Pero no siempre fue así. No fue feliz mi llegada al periodismo hace 35 años y algo más. Me tocó entrar atemorizado, confundido, comprometido con una batalla que en ese momento parecía perdible y buscando ayudar para que no lo fuera. Acababan de asesinar a Don Guillermo Cano Isaza, el hermano de mi padre, pero más que eso, el timonel y guía de un barco que había superado tormentas innombrables durante cien años, pero que entonces parecía capaz de sucumbir ante el poder inusitado de unos criminales sin límites que le habían declarado la guerra.

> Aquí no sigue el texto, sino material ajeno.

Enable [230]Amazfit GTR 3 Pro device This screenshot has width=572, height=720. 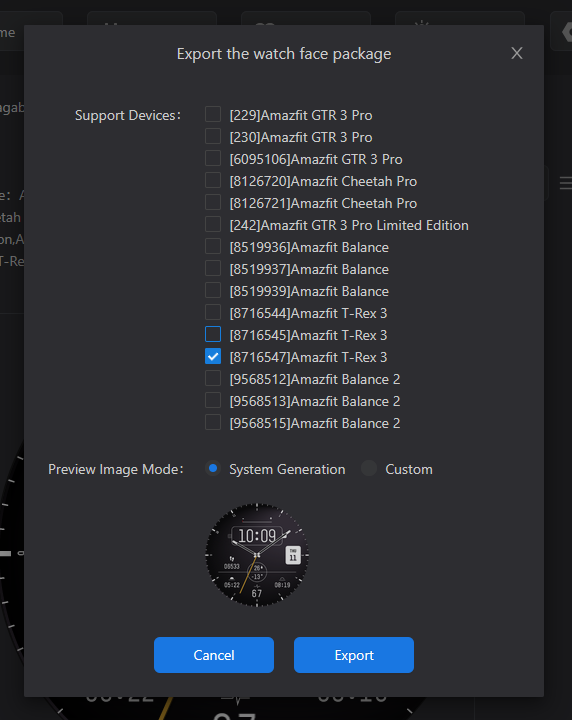[x=213, y=136]
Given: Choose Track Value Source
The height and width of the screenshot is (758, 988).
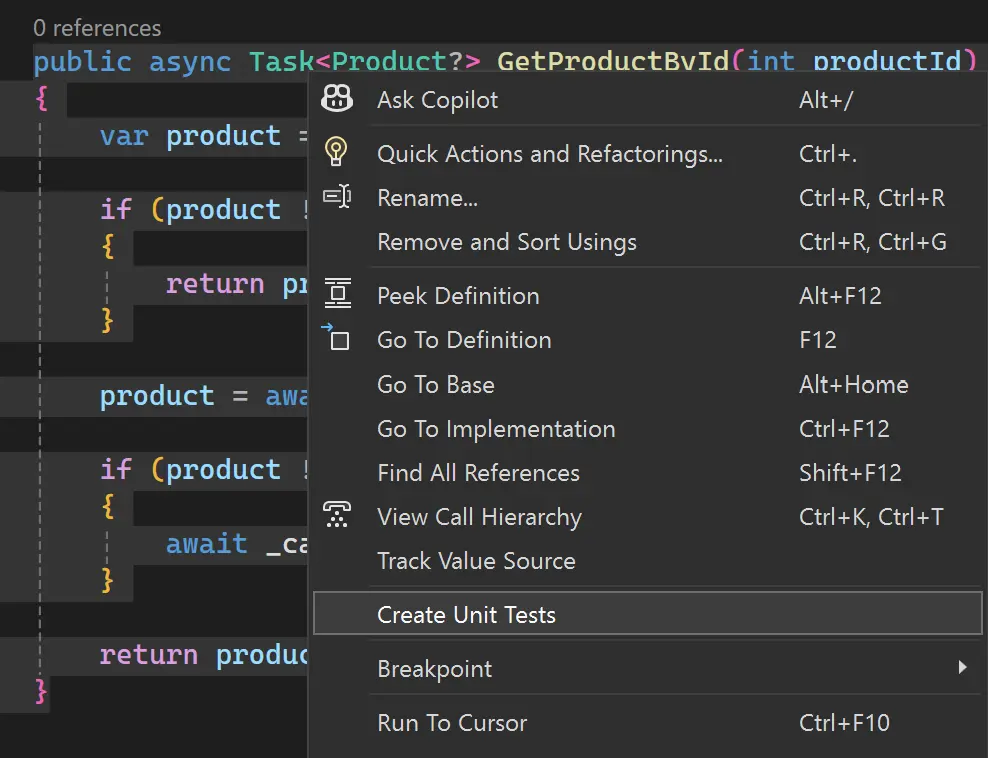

Porto un apellido y un legado, que pesan mucho sobre los hombros, pero que han marcado esta “vida y obra” que el jurado ha querido hoy celebrar. De manera que si, como lo intuyo, en este momento en las redes sociales están debatiendo sobre los merecimientos del “delfincito calavera” --la más cariñosa expresión de odio que he recibido en ellas-- les respondería que sí, que tienen razón, que mi paso por el periodismo ha sido ante todo la de un heredero que solo ha intentado estar en cada paso a la altura de esa herencia. Y que en el camino, lo acepto, a ratos ha sido un poco “calavera”.

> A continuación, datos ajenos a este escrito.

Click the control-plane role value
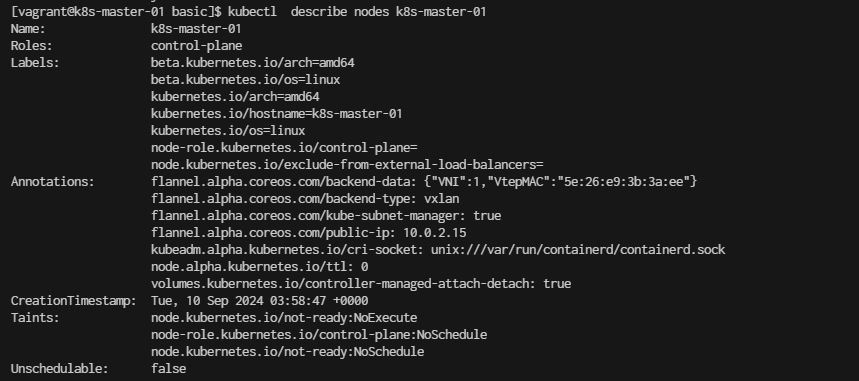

Cómo no serlo, si ellos lo fueron, comenzando por el culpable de todo, Don Fidel Cano Gutiérrez, el fundador de El Espectador, que bajo un régimen retardatario, confesional y persecutor de las ideas liberales como el que gobernaba a Colombia en 1887 decidió salir a defenderlas desde un periódico. En él escribió, en su primer editorial, que El Espectador no iría en pos de los hombres que por ministerio del éxito estén en boga, que no daría a las buenas y a las malas acciones unos mismos nombres, que no hablaría a los dueños del poder el lenguaje de la lisonja, ni tributaría aplausos a los hombres ni a sus actos sino cuando la conciencia se lo mandare. De ideas como esa viene todo lo demás.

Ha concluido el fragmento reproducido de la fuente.